Il futuro della sinistra, Corriere della Sera La Lettura, 8 dicembre 2024
Il fronte progressista in Europa non se la passa tanto bene. I politologi Maurizio Ferrera e Marc Lazar affrontano diagnosi e propongono rimedi: partire dalla lotta per la giustizia sociale e per l’eguaglianza (che non è egualitarismo); rispondere all’esigenza di sicurezza fisica, sociale ed economica; tutelare parità di genere e diversità; allargare la partecipazione democratica; proteggere da crisi climatica, pandemie, guerre (intanto).
MARC LAZAR — Nessuno può contestare questi dati, nei quali si riflette un mutamento epocale: il passaggio dalla società industriale basata su un’ampia classe operaia alla società dei servizi, caratterizzata da una struttura di classe molto più eterogenea e frammentata. A metà degli anni Sessanta i partiti di sinistra catturavano fra la metà e i tre quarti del voto operaio, e gli operai rappresentavano fra il 40% e il 50% degli occupati. La terziarizzazione ha dimezzato la quota di operai, i partiti di sinistra hanno dovuto ibridare la propria base elettorale, cercando di attrarre i nuovi ceti medi. E in parte ci sono riusciti, ma a detrimento dei ceti popolari classici e dei nuovi ceti popolari, per esempio quelli che soffrono della precarizzazione del mercato del lavoro e i disoccupati.

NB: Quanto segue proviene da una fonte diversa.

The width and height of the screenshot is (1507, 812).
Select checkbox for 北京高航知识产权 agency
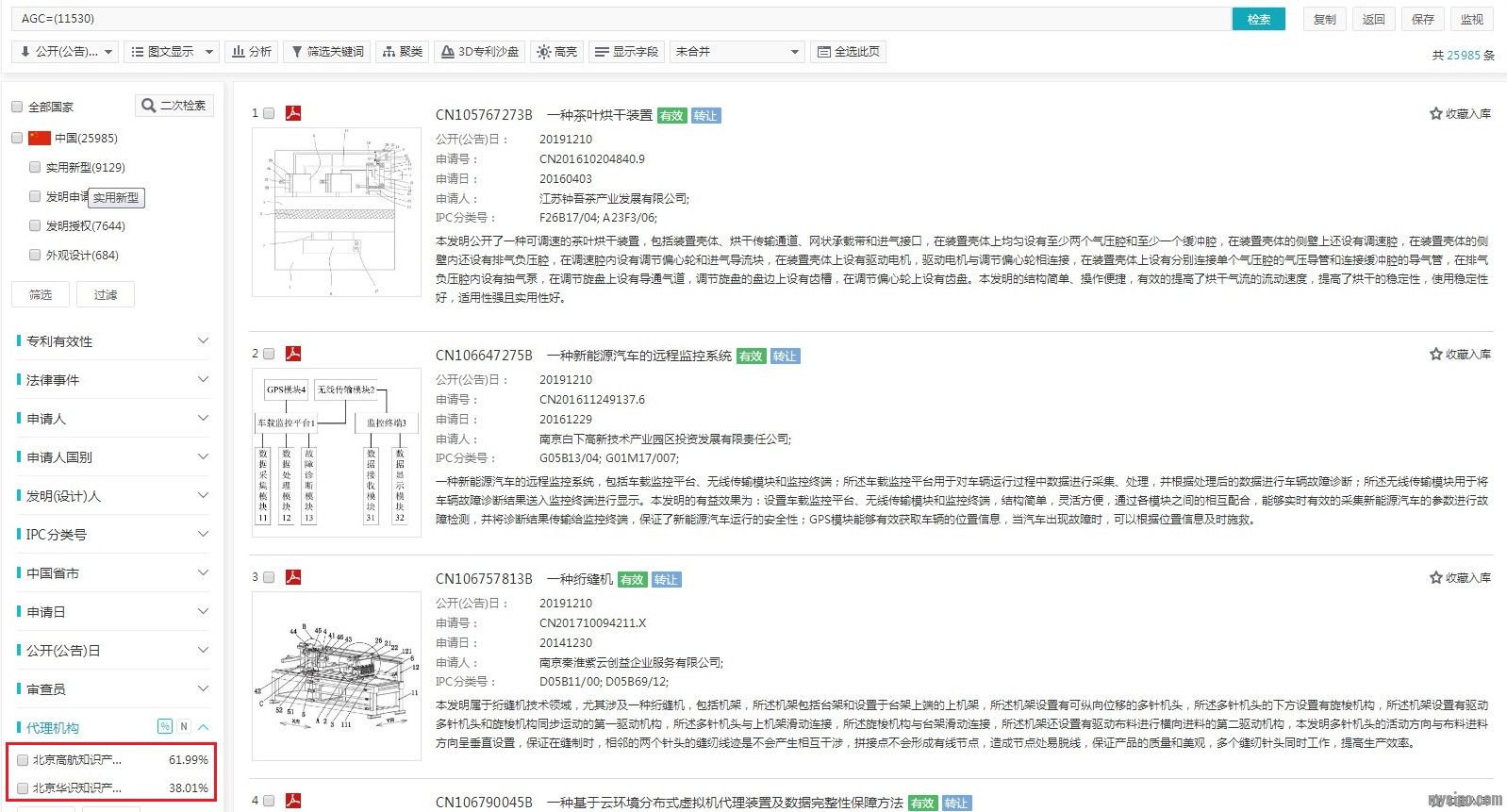tap(23, 760)
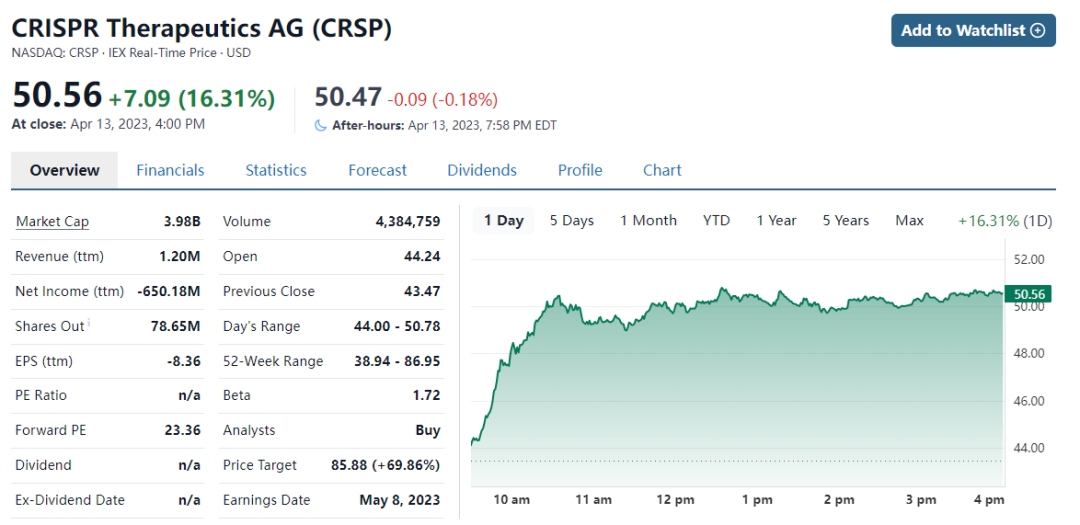This screenshot has width=1080, height=525.
Task: Click the Market Cap link
Action: [52, 221]
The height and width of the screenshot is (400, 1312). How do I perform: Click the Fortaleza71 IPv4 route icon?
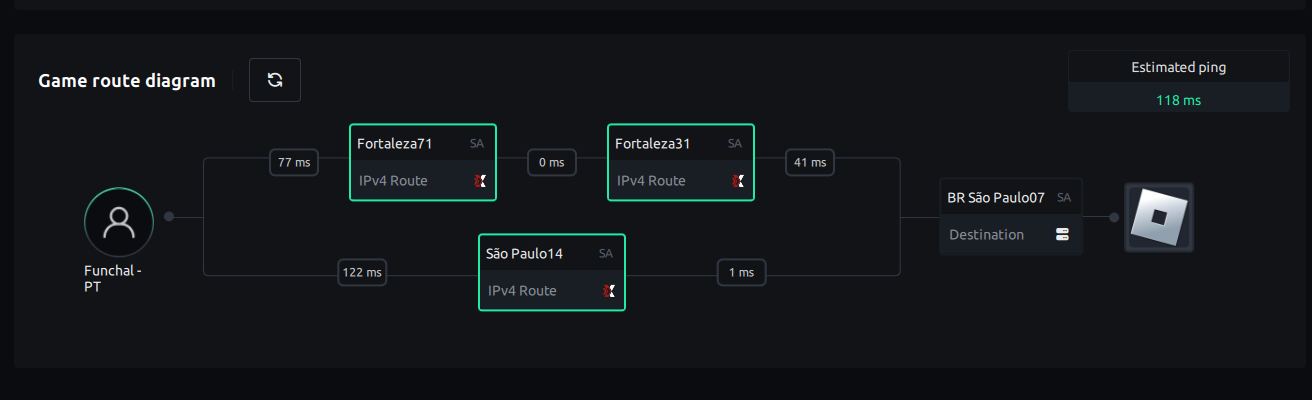click(480, 181)
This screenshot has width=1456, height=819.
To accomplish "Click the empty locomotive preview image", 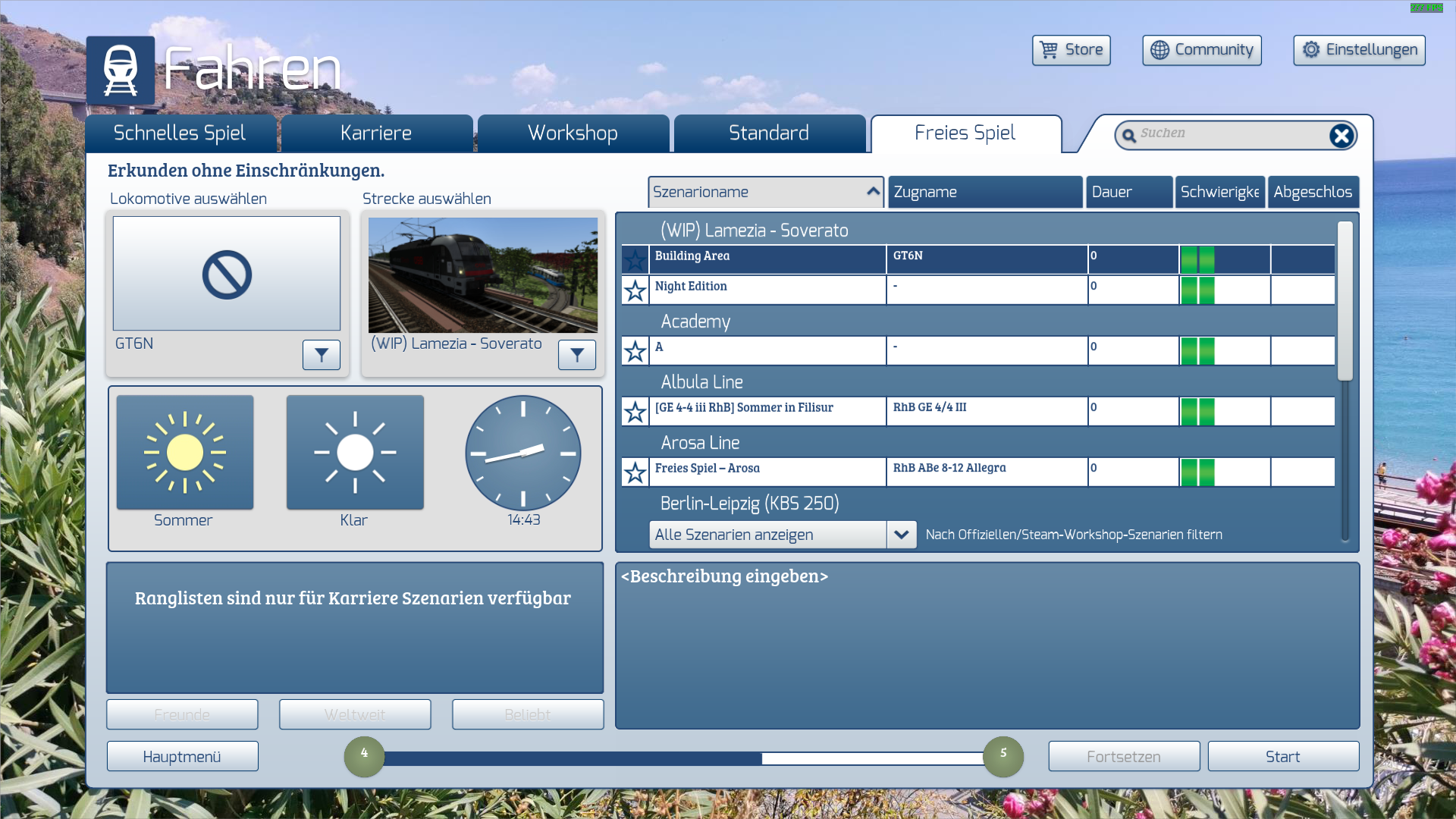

MAURIZIO FERRERA — In molte metropoli europee una quota consistente di voti per i partiti riformisti proviene in effetti dagli elettori di classe media, quelli che sono più istruiti e abitano nei quartieri residenziali. Ma — al netto degli smottamenti sociali dovuti alla deindustrializzazione — la sinistra ha anche perso il voto di molti operai, per non parlare dei lavoratori atipici e dei nuovi poveri. Queste categorie si astengono oppure votano per la sinistra estrema o i partiti della destra populista. Come si spiega questo fenomeno?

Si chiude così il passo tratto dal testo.